[Records drawn from a dataset]

-- -- --

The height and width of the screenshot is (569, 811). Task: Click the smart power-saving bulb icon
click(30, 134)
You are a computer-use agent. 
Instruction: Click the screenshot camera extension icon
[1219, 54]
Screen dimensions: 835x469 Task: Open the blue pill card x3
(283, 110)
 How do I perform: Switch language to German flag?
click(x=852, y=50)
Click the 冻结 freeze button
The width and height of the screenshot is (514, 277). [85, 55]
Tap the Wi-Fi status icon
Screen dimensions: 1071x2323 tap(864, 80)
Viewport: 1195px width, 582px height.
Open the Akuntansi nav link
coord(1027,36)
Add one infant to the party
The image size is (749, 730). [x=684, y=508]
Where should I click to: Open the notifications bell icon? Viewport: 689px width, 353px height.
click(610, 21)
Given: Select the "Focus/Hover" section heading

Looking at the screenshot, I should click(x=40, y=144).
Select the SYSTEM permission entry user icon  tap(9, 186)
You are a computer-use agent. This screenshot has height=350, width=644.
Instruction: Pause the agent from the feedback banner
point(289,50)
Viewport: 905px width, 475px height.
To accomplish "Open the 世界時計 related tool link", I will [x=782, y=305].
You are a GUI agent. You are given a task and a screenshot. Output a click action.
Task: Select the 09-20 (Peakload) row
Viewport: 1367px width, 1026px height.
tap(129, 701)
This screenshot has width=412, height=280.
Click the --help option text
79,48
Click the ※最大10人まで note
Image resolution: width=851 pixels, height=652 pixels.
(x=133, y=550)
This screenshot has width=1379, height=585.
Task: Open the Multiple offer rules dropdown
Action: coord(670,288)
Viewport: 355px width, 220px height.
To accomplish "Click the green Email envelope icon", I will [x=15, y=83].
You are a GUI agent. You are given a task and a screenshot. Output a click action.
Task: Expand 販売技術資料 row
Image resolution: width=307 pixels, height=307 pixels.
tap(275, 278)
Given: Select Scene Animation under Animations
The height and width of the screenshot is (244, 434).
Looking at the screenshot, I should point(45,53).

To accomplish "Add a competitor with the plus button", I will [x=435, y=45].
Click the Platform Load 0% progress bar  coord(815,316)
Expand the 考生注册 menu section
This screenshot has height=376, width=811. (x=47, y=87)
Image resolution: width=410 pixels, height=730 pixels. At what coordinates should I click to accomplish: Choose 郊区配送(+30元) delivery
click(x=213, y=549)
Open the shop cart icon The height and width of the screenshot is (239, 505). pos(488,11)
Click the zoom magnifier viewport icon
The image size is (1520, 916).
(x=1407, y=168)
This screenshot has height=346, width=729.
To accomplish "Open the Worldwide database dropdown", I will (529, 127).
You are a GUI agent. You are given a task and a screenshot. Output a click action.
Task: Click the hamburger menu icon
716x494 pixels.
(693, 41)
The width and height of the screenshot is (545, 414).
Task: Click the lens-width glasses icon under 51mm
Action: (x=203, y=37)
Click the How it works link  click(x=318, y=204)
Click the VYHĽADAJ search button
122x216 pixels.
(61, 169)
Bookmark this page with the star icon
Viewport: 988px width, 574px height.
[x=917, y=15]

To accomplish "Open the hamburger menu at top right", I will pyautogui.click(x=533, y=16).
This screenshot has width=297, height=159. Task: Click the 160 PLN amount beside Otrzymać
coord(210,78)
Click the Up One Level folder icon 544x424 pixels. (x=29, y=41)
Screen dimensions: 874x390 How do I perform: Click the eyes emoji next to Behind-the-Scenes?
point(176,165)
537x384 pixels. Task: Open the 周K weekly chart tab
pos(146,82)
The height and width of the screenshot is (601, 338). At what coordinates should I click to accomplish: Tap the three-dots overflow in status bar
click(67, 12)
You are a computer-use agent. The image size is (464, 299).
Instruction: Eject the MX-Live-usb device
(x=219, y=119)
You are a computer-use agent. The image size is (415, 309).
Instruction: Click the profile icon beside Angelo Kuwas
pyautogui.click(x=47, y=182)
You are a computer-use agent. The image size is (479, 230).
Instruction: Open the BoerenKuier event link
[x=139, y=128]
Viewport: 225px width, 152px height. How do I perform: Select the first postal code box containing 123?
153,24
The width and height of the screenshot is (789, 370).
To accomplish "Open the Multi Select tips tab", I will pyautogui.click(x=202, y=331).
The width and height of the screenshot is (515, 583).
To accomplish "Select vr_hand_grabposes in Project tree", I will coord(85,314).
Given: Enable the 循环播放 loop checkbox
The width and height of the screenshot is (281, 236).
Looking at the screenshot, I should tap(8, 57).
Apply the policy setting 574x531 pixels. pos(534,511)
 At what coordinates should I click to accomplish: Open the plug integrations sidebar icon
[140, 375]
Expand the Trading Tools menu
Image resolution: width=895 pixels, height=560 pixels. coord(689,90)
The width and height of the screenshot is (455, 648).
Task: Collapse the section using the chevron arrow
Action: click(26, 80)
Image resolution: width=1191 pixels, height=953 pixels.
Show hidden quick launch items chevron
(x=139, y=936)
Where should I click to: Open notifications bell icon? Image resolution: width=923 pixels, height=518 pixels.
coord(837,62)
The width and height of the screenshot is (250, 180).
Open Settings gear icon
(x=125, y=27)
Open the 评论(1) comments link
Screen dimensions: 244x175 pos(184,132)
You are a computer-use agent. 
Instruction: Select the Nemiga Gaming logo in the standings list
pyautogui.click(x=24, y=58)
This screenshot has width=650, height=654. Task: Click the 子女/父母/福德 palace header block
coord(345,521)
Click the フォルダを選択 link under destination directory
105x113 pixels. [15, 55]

-- -- --

[WHAT IS REQUIRED] Please list every line of the records that contains "computer".

[ANSWER TO THE EXERCISE]
You are a computer-use agent. 
You are a computer-use agent. This screenshot has height=350, width=644.
You are a computer-use agent. The image size is (464, 299).
You are a computer-use agent. The image size is (415, 309).
You are a computer-use agent. The image size is (479, 230).
You are a computer-use agent. 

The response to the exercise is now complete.